Valence electrons are the total number of electrons present in the outermost shell of an atom (i.e. in outermost orbital). The valence electrons for a neutral atom is always definite, it cannot be varied (more or less) in any condition for a particular atom and may or may not be equal to its valency.

Carbon valence electrons

Valency is defined as the total number of electrons an atom can lose, gain, or share at the time of bond formation to get a stable electronic configuration i.e. to complete an octet. The valency of an atom can be variable in different compounds or chemical reactions due to the different bonding circumstances. Most of the time valency varies/changes due to change in oxidation and reduction states.

Carbon (C) Valence Electrons

There are four simple steps to find out the valence electrons for carbon atom which are:

Step 1: Find the Atomic Number

Carbon valence electrons

To find out the atomic number of carbon, we can use the periodic table. With the help of the periodic table, we can easily see that the atomic number of carbon is 6. As its atomic number is 6, it has six protons, and for neutral carbon, the number of protons are always equal to the number of electrons i.e. has six electrons in its nucleus.

Step 2: Write Electron Configuration

Carbon valence electrons

Electron configuration is the arrangement of electrons on the orbitals. The carbon atom has a total of five electrons so, we have to put 6 electrons in orbitals.

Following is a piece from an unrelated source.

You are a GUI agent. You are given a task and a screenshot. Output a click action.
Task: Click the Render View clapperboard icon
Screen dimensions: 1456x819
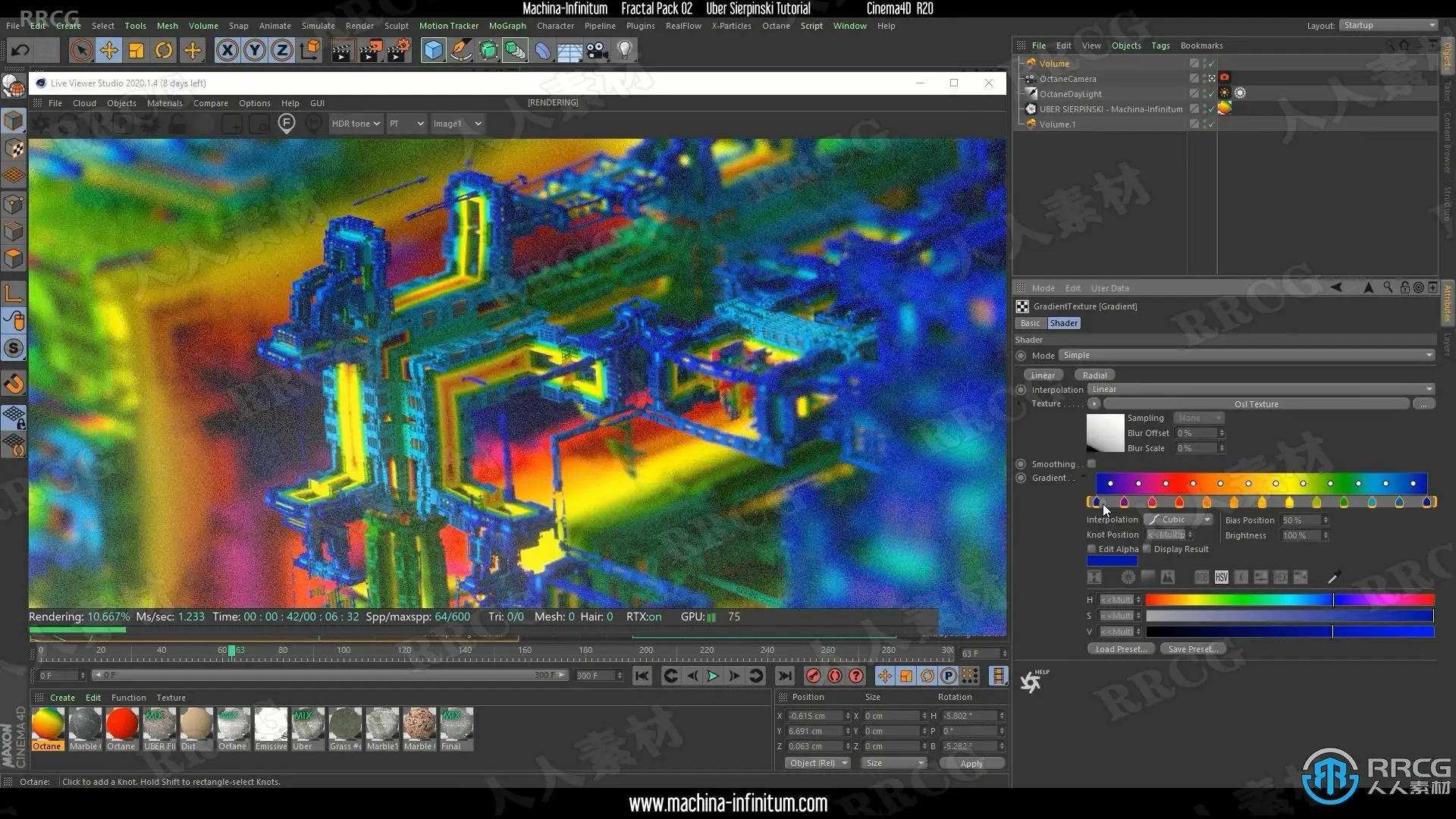(x=342, y=51)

The electrons will be placed in different orbitals according to the energy level: [1s, 2s, 2p, 3s, 3p, 4s, 3d, 4p, 5s, 4d, 5p, 6s, 4f, 5d, 6p, 7s, 5f]. Now,

Carbon electron configuration C (6) = 1s2s2p2  (complete configuration).

[He] 2s22p(condensed configuration).

Step3: Determine Valence Shell

As we know, the valence shell of an atom can be found from the highest number of principle quantum numbers which are expressed in the term of n, and in [He] 2s22p2, the highest value of n is 2 so that the valence shell of B is 2s22p2.

Step 4: Find Valence Electrons

The total number of electrons present in the valence shell of an atom are called valence electrons, and there are a total of four electrons present in the valence shell of carbon (2s22p2). Thus, carbon has four valence electrons.

Valency of Carbon (C)

There are many different ways to find out the valency of an atom which reflects the ability of an atom to bond with other atoms. Valence describes how easily an atom or a free radical can combine with other chemical species. The valency of an atom is determined based on the number of electrons lost, gained, or shared with another atom at the time of bond formation.

An atom is said to be stable when its outermost shells have eight electrons (except H & He). If the total number of electrons in outermost shells is between one to four, the atom has positive valency and if electrons are between four to eight, the valency is calculated by subtracting from eight and valency will be zero. Atoms having four outermost electrons possess both positive and negative valency, and atoms having eight outermost electrons, valency will be zero (i.e. noble gases).

Elements like carbon can reach the stable state (nearest inert gas configuration) either by losing 4 outermost electrons or by getting 4 electrons. So that the valency of carbon is 4 (tetravalency).

Note: Carbon has both +4 & -4 valency/oxidation states. If it loses three electrons to reach a stable state (i.e. He), its valency will be +4. But if it gains five electrons to reach a stable state (i.e. Ne), its valency will be -4 as explained above. For example in CO2, the oxidation state of carbon is +4 while in CH4, the oxidation state is -4.

In another sense, a carbon atom can form four covalent bonds in chemical bonding (For example CH4, CCl4, etc.), and that what valency is, the maximum ability to form bonds with different atoms at the time of chemical reactions.

We can also find the valency of carbon with the help of the periodic table. As carbon belongs to group 14 (IVa) along with silicon (Si), germanium (Ge), tin (Sn), lead (Pb), and flerovium (Fl). All these elements have a valency state of four (tetravalent).

Clarification: Valency is the combining capacity of an element at the time of chemical bonding. so that valency cannot be negative or positive, it is just a number value between 0 to 4.